Task description :: Using the material below, work out how many lines contain the word "gear". Reply with the number and nothing more.

>>

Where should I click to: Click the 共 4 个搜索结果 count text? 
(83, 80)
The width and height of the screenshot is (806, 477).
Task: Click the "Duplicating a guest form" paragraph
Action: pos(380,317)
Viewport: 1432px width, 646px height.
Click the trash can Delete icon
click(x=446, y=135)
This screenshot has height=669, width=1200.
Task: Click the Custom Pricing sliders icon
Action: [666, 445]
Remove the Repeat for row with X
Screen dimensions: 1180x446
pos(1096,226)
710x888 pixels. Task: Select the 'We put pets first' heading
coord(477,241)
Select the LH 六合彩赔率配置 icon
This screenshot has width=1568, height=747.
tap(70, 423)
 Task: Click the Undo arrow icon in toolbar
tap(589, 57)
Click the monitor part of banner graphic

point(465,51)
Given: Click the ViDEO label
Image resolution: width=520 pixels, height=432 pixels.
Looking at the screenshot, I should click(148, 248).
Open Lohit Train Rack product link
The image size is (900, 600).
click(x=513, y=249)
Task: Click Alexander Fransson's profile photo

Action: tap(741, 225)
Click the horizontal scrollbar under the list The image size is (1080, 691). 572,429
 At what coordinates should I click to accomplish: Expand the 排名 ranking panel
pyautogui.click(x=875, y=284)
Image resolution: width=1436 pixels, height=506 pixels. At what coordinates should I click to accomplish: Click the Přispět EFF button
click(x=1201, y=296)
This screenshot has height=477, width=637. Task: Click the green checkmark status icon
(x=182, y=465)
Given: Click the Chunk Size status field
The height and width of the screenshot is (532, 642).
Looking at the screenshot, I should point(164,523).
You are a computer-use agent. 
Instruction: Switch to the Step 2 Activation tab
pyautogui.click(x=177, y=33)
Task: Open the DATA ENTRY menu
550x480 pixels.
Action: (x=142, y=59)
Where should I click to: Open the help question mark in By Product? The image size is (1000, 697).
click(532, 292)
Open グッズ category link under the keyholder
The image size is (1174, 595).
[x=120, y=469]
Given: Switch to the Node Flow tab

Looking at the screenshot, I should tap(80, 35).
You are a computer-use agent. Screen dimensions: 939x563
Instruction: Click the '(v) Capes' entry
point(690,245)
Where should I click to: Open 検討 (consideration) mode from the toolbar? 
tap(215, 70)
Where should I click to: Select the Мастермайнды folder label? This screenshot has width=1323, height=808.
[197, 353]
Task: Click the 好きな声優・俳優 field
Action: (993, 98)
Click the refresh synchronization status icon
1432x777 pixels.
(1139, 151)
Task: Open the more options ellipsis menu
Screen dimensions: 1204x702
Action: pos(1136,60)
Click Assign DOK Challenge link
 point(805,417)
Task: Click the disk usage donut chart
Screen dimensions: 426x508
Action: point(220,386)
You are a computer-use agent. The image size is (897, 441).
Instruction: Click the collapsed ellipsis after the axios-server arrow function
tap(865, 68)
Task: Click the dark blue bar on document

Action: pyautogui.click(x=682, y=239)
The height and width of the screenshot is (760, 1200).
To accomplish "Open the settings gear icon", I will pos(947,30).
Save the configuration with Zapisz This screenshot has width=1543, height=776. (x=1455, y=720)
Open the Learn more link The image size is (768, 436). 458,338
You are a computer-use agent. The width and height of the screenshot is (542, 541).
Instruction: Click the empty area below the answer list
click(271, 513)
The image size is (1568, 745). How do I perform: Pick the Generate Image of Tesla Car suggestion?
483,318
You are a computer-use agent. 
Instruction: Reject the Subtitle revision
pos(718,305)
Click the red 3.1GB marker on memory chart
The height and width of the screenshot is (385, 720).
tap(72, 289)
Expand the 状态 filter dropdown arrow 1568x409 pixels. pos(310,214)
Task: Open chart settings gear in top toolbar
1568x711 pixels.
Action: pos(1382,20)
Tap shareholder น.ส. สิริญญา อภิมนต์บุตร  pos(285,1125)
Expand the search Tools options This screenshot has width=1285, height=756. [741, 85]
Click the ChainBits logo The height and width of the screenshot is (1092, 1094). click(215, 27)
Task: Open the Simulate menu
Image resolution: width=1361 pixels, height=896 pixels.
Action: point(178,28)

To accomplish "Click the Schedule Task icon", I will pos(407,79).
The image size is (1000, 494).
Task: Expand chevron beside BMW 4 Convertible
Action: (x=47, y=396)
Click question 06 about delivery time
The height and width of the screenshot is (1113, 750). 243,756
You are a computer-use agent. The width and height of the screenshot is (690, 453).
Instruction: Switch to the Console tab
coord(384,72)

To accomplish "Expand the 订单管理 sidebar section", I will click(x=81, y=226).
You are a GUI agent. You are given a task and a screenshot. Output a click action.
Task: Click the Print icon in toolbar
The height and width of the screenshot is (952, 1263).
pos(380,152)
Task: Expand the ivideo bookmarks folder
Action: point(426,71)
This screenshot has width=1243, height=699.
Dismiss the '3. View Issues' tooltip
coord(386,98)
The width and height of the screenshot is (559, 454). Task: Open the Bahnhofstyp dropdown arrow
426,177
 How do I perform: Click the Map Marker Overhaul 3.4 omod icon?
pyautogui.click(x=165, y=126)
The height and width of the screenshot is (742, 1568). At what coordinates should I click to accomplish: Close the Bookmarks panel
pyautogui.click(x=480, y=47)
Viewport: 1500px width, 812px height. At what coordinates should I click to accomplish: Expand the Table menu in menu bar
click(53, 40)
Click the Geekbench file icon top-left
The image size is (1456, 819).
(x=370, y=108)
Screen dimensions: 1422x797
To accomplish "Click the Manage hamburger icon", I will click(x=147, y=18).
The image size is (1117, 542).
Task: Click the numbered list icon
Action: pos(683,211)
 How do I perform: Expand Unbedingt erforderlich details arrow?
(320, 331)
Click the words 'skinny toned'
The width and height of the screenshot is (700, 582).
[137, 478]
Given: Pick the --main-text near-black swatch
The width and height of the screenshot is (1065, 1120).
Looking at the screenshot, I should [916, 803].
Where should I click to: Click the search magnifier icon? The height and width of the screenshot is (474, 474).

<<

Answer box :: 2